A high fidelity simulation might require examining the dynamics of the tether using 1m segments. Or about 300 million tether segments, each segment requiring 100-300 points of data. And with simulated (virtual) run times of multiple years. This requires a massive amount of computation.

The computational requirements of the simulation was amenable using an SMP processing architecture, but not amenable using message passing architecture. At the time of the design of QuickThread, AMD had NUMA capable Opteron dual core processors. I anticipated that Intel would offer many core NUMA capable processors in the then near future and that it would be reasonable to expect 8, 16 or 32 core NUMA capable processors in 2010 to 2015. And systems configured using multiples of these processors would be suitable for computing mid-fidelity simulations of 2nd generation space elevators.

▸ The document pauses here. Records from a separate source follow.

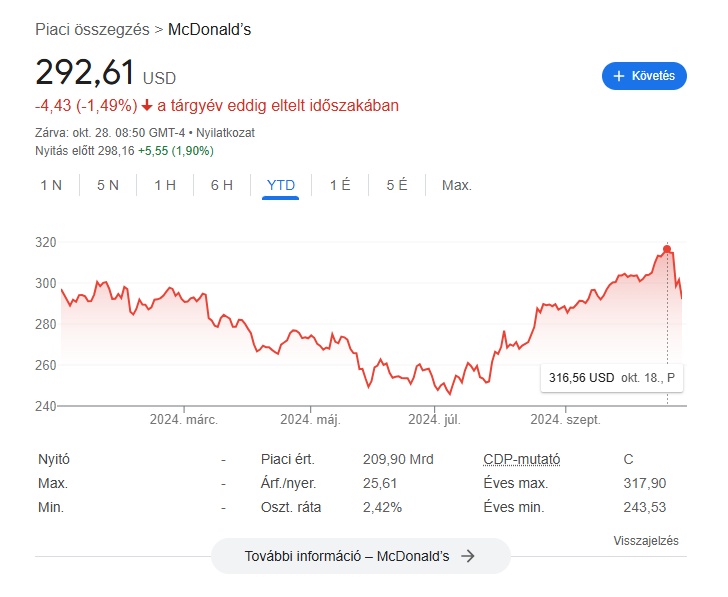Click the 316,56 USD chart tooltip
This screenshot has width=728, height=597.
pyautogui.click(x=611, y=378)
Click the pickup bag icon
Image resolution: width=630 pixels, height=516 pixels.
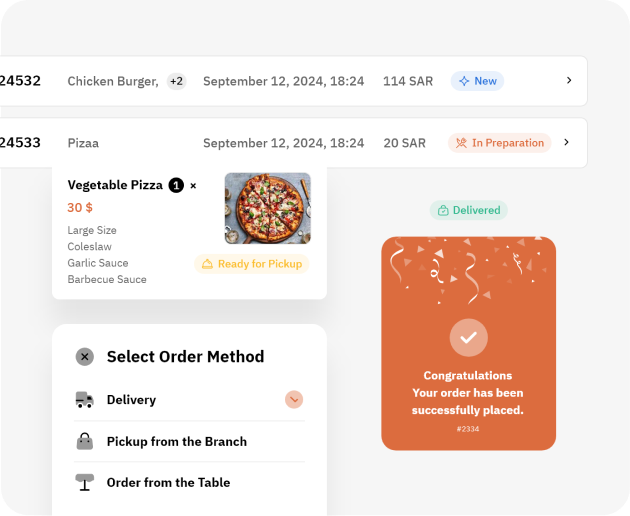85,441
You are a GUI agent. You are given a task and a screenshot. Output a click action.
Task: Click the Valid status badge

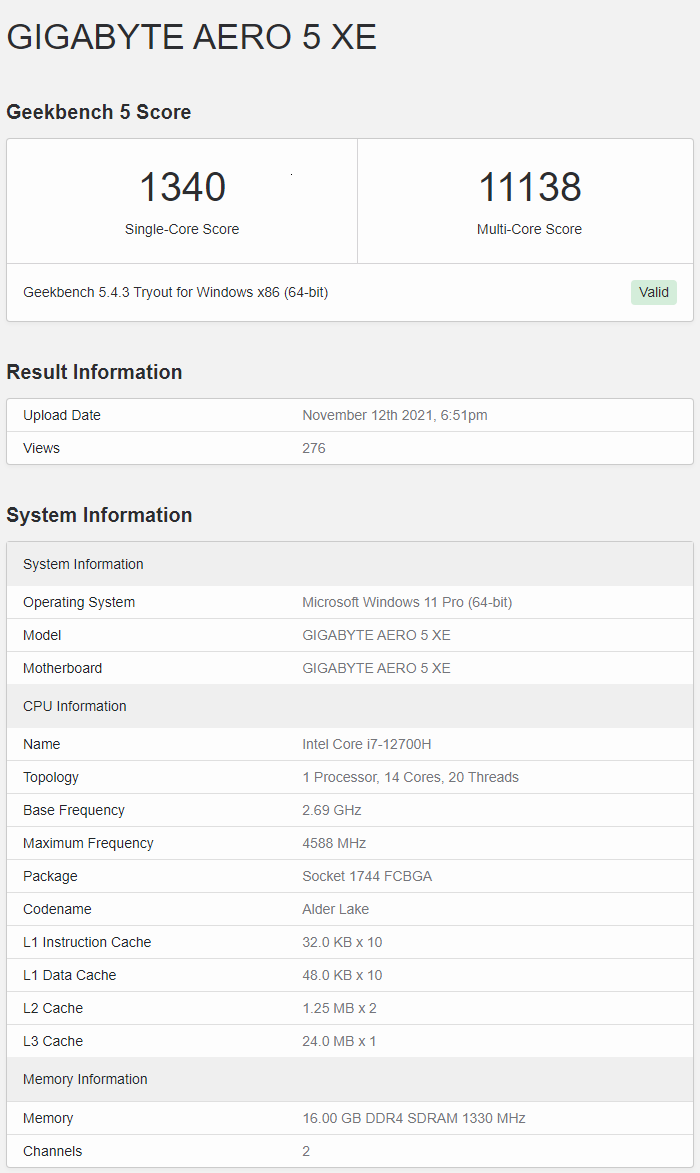[654, 292]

With the computational requirements (I personally) demanded, the internals of QuickThread had to be fully NUMA capable and support multiple levels of processor cache and multiple levels of NUMA separation. This also required the thread scheduler to be fully cognizant of the platform capabilities without requiring programming change as platforms evolved, and to be able to schedule tasks to the cache level and/or NUMA node.

QuickThread also had to be an asynchronous tasking system with independent task group synchronization capabilities. This requirement was the principal design requirement of the thread scheduler within QuickThread. As a secondary, but nearly as important design requirement, was for the integration of the language extension to be relatively easy for the programmer in use with large legacy applications. In my case, the simulation code I began with had roots extending back to the mid 1980’s and consisted of approximately 750 source modules and 600,000 lines of code.

This was the basis for the initial design requirements of QuickThread. Additional posts will not delve too much into the historical aspects of QuickThread but rather into the features, capabilities and programming ease.